WHAT IS NEEDED ▸ The entries that follow need to be returned without any alteration.
Start of EXERCISE DATA
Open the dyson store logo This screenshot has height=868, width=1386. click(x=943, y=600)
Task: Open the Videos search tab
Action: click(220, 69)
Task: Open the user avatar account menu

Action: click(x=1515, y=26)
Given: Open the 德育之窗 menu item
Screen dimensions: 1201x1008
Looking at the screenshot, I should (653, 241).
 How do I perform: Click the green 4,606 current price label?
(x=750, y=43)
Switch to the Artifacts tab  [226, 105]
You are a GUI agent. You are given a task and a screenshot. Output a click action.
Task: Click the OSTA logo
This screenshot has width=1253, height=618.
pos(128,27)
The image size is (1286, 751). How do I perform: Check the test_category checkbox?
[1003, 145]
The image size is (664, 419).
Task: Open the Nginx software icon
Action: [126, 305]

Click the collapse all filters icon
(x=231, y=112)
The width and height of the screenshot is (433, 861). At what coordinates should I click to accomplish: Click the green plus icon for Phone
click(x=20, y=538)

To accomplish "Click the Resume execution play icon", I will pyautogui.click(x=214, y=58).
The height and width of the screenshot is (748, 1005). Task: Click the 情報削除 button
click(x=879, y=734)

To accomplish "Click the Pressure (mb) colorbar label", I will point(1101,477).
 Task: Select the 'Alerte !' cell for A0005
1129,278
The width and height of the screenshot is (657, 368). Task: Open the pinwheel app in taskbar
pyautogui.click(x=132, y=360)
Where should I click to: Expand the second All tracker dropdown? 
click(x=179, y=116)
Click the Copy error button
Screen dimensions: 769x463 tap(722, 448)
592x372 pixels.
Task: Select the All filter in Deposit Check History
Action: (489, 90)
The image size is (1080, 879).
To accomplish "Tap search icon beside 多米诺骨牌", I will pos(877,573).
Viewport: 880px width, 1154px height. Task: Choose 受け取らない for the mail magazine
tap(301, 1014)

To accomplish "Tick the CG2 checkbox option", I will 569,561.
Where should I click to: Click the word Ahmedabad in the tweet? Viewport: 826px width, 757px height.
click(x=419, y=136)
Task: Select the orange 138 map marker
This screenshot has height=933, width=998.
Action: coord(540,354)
End of EXERCISE DATA
TASK OUTPUT ▸
Open the dyson store logo This screenshot has height=868, width=1386. click(x=943, y=600)
Task: Open the Videos search tab
Action: click(220, 69)
Task: Open the user avatar account menu

Action: click(x=1515, y=26)
Given: Open the 德育之窗 menu item
Screen dimensions: 1201x1008
Looking at the screenshot, I should (653, 241).
 How do I perform: Click the green 4,606 current price label?
(x=750, y=43)
Switch to the Artifacts tab  [226, 105]
You are a GUI agent. You are given a task and a screenshot. Output a click action.
Task: Click the OSTA logo
This screenshot has width=1253, height=618.
pos(128,27)
The image size is (1286, 751). How do I perform: Check the test_category checkbox?
[1003, 145]
The image size is (664, 419).
Task: Open the Nginx software icon
Action: [126, 305]

Click the collapse all filters icon
(x=231, y=112)
The width and height of the screenshot is (433, 861). At what coordinates should I click to accomplish: Click the green plus icon for Phone
click(x=20, y=538)

To accomplish "Click the Resume execution play icon", I will pyautogui.click(x=214, y=58).
The height and width of the screenshot is (748, 1005). Task: Click the 情報削除 button
click(x=879, y=734)

To accomplish "Click the Pressure (mb) colorbar label", I will point(1101,477).
 Task: Select the 'Alerte !' cell for A0005
1129,278
The width and height of the screenshot is (657, 368). Task: Open the pinwheel app in taskbar
pyautogui.click(x=132, y=360)
Where should I click to: Expand the second All tracker dropdown? 
click(x=179, y=116)
Click the Copy error button
Screen dimensions: 769x463 tap(722, 448)
592x372 pixels.
Task: Select the All filter in Deposit Check History
Action: (489, 90)
The image size is (1080, 879).
To accomplish "Tap search icon beside 多米诺骨牌", I will pos(877,573).
Viewport: 880px width, 1154px height. Task: Choose 受け取らない for the mail magazine
tap(301, 1014)

To accomplish "Tick the CG2 checkbox option", I will 569,561.
Where should I click to: Click the word Ahmedabad in the tweet? Viewport: 826px width, 757px height.
click(x=419, y=136)
Task: Select the orange 138 map marker
This screenshot has height=933, width=998.
Action: coord(540,354)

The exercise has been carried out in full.